Seit einigen Jahren bewegen wir uns (meine Frau und ich) in den Alpen zunehmend höher hinauf strebend. Zwar haben wir keine Lust auf vertikale Fels- und/oder Eisklettereien. Aber im Bereich Alpinwandern (weiss-blau-weiss) trauen wir uns schon bis T4/T5/T6 zu, resp. UIAA-Skala II. Auch den einen oder anderen Klettersteig haben wir schon gemeistert oder trauen wir uns solche weiterhin zu. Vor allem angetan hat uns auch das Gletscher"wandern". Auf solche anspruchsvollere Hochtouren (Breithorn, Allalinhorn, Weissmies) leisten wir uns jeweils einen ortskundigen Bergführer. Ab und zu begeben wir uns auch "nur" zu zweit (ohne BF) auf eine Tour, wie zum Beispiel Pizol (Gletscher und Gipfel) oder Piz Kesch.

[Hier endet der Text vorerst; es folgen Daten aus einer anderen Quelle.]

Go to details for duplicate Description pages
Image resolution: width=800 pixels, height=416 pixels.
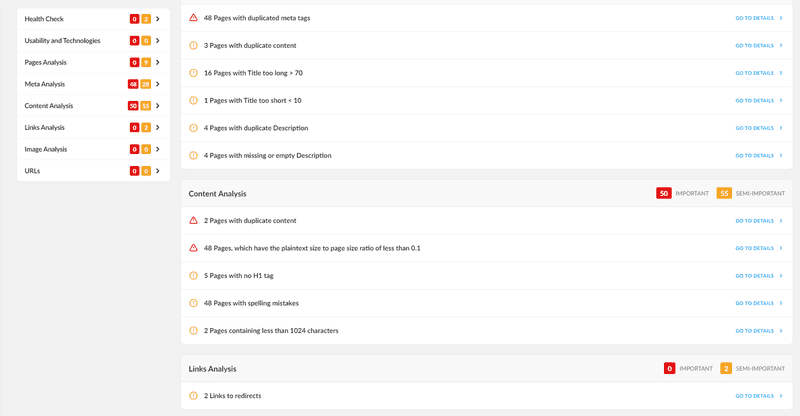click(x=759, y=128)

Im Zusammenhang mit der Seilsicherung imponiert uns immer wieder, mit welchem Geschick die BF Seilknoten beherrschen. Uns stellt sich nun die Frage, ob die Techniken (z. B. Prusikschlinge, Achterknoten. usw.) "trocken" geübt werden können und sollen? Im Netz gibt es natürlich jede Menge Infos (Wikipedia, SAC, usw.). Wir nehmen an, dass die Knotentechnik auch im Rahmen von Ausbildungskursen erlernt werden kann. Nur geht solches Wissen mangels regelmässiger Übung eventuell wieder verloren. Als einigermassen autodidaktisch "Begabte" stellen wir uns vor, dass dies auch zuhause in der guten Stube erlernt resp. geübt werden kann.
Jetzt sind wir gespannt auf Eure kollegialen Hinweise; vielen Dank im voraus.